* **What needs to be done**
When you reach the line containing "Toggle the transparency", include it and stop; until then, return each line of the material exactly, starting with the first.

* **Record excerpts**

=-=-=-=-=

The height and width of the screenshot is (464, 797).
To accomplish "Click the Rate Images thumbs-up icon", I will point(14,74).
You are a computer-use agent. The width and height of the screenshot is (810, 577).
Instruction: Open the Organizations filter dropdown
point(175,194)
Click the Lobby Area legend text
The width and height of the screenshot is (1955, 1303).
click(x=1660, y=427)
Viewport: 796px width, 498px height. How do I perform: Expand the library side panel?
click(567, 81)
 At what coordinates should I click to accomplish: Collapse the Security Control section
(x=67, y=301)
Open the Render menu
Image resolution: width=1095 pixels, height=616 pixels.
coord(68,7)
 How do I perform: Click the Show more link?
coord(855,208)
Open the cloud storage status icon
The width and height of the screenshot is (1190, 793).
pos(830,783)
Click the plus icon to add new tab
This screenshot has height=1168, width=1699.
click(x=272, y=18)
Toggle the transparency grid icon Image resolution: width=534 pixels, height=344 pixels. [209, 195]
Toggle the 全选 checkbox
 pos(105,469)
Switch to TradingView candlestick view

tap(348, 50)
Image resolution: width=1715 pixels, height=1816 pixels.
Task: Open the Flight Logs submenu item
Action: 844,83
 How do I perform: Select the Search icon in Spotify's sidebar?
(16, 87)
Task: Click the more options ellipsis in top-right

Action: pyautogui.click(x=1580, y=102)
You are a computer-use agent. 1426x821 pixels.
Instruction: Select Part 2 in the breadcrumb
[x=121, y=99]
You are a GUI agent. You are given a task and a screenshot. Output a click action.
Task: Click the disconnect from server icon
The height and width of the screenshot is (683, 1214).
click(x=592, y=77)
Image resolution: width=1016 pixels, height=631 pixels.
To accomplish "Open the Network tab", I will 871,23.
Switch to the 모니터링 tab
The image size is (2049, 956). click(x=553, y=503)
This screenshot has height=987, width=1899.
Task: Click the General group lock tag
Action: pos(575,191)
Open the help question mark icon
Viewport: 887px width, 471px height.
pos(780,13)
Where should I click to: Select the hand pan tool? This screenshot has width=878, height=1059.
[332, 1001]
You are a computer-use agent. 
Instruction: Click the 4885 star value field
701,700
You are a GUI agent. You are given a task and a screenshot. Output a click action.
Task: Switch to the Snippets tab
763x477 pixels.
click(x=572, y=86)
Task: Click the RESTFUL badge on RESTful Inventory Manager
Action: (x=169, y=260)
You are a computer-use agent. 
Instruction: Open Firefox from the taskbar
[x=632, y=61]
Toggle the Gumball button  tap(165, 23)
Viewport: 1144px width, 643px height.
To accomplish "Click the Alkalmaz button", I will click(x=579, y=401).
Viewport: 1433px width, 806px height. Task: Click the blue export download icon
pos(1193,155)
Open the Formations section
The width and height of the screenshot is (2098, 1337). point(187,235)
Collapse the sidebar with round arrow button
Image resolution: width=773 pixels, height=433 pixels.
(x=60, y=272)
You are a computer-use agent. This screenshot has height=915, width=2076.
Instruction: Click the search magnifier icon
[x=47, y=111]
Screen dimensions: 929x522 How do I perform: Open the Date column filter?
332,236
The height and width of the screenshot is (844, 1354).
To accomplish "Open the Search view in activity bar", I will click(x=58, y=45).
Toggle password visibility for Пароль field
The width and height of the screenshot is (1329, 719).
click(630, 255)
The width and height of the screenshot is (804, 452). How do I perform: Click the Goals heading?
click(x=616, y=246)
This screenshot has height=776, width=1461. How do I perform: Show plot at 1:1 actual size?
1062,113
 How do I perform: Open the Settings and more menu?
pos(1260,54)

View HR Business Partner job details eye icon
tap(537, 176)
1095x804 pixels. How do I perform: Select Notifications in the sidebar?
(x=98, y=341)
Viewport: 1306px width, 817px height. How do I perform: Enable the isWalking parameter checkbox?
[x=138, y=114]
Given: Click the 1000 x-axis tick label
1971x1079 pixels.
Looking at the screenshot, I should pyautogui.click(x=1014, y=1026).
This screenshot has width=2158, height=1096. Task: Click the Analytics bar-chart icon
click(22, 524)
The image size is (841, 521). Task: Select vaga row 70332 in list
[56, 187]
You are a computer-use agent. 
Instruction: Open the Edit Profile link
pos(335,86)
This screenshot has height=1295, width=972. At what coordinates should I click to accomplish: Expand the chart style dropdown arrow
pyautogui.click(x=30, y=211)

=-=-=-=-=

* **Your solution**
The height and width of the screenshot is (464, 797).
To accomplish "Click the Rate Images thumbs-up icon", I will point(14,74).
You are a computer-use agent. The width and height of the screenshot is (810, 577).
Instruction: Open the Organizations filter dropdown
point(175,194)
Click the Lobby Area legend text
The width and height of the screenshot is (1955, 1303).
click(x=1660, y=427)
Viewport: 796px width, 498px height. How do I perform: Expand the library side panel?
click(567, 81)
 At what coordinates should I click to accomplish: Collapse the Security Control section
(x=67, y=301)
Open the Render menu
Image resolution: width=1095 pixels, height=616 pixels.
coord(68,7)
 How do I perform: Click the Show more link?
coord(855,208)
Open the cloud storage status icon
The width and height of the screenshot is (1190, 793).
pos(830,783)
Click the plus icon to add new tab
This screenshot has height=1168, width=1699.
click(x=272, y=18)
Toggle the transparency grid icon Image resolution: width=534 pixels, height=344 pixels. [209, 195]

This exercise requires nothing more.